# [Exercise aim]
Copy everything in the press conference report from "Otherwise, no decisions" down to "in the season.".

# [Page extract]
____________________

For the most part they succeeded. GM Jon Daniels and president Nolan Ryan did the bulk of the talking, mostly insisting that they were happy with everyone's performance and that it was too early to say much specific about the off-season. They're disappointed in the way Josh Hamilton's season ended, they said, as is Hamilton. They won't pre-empt his free agent market-testing with a contract offer.

Otherwise, no decisions have been made on the coaching staff, other free agents to pursue, the salary cap or anything else, including, one can assume, lunch.

"JD, have you considered a turkey sandwich on sourdough, maybe with avocado?" Evan Grant didn't ask but should have.

"Turkey is obviously a quality protein, but it's still too early to talk specifics," Daniels would have said.

It went on like that until halfway through the presser, when someone asked Manager Ron Washington to do a little self-evaluation. He obliged, of course.

"Maybe I played them into the ground," he said. He was acknowledging an oft-cited criticism of the way he handled his roster this season, during which seven starters played 147 games or more. Five -- Kinsler, Andrus, Cruz, Young, Beltre -- played more than 155.

It led, he said, to the team failing to execute late in the season.

"When I look back at when it started, it was in Seattle," he said. "We just never had enough guys in the lineup hitting on the cylinders at the same time."

"It wasn't just in the lineup" either, he said. It was in the pitching, it was in the baserunning, it was everything, he said.

____________________

# [Stored data]
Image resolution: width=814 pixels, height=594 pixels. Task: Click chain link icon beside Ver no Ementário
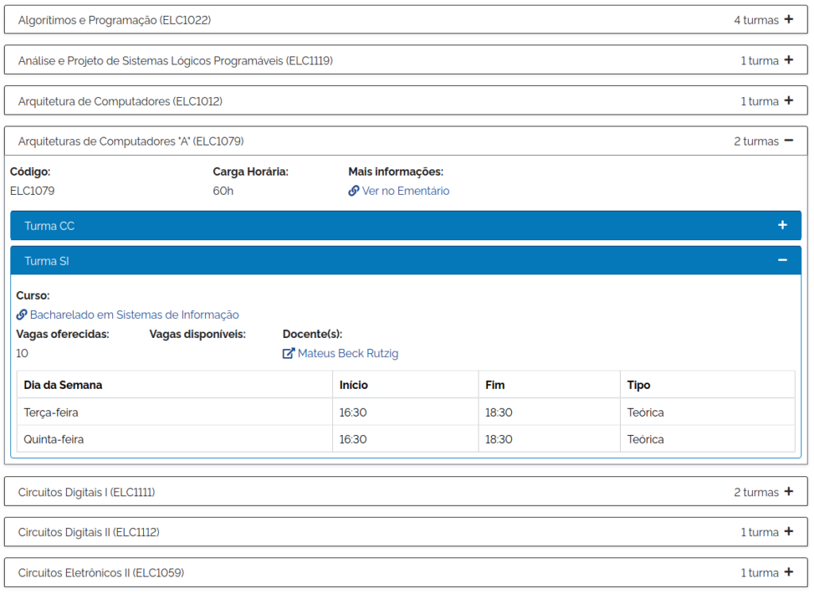point(354,191)
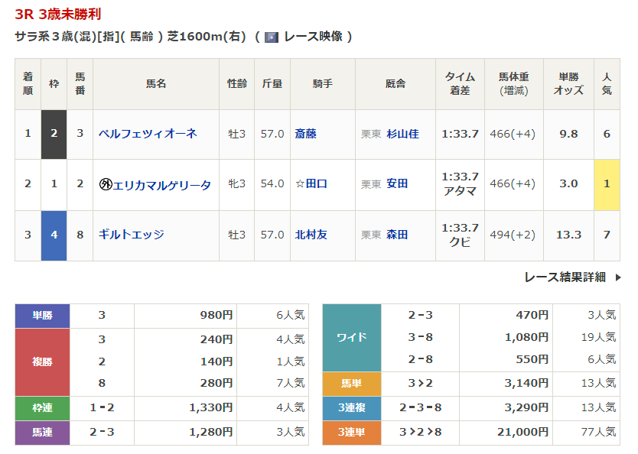Open horse ギルトエッジ's profile link
Viewport: 638px width, 454px height.
pyautogui.click(x=131, y=235)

____________________

# [Solution to this exercise]
Otherwise, no decisions have been made on the coaching staff, other free agents to pursue, the salary cap or anything else, including, one can assume, lunch.

"JD, have you considered a turkey sandwich on sourdough, maybe with avocado?" Evan Grant didn't ask but should have.

"Turkey is obviously a quality protein, but it's still too early to talk specifics," Daniels would have said.

It went on like that until halfway through the presser, when someone asked Manager Ron Washington to do a little self-evaluation. He obliged, of course.

"Maybe I played them into the ground," he said. He was acknowledging an oft-cited criticism of the way he handled his roster this season, during which seven starters played 147 games or more. Five -- Kinsler, Andrus, Cruz, Young, Beltre -- played more than 155.

It led, he said, to the team failing to execute late in the season.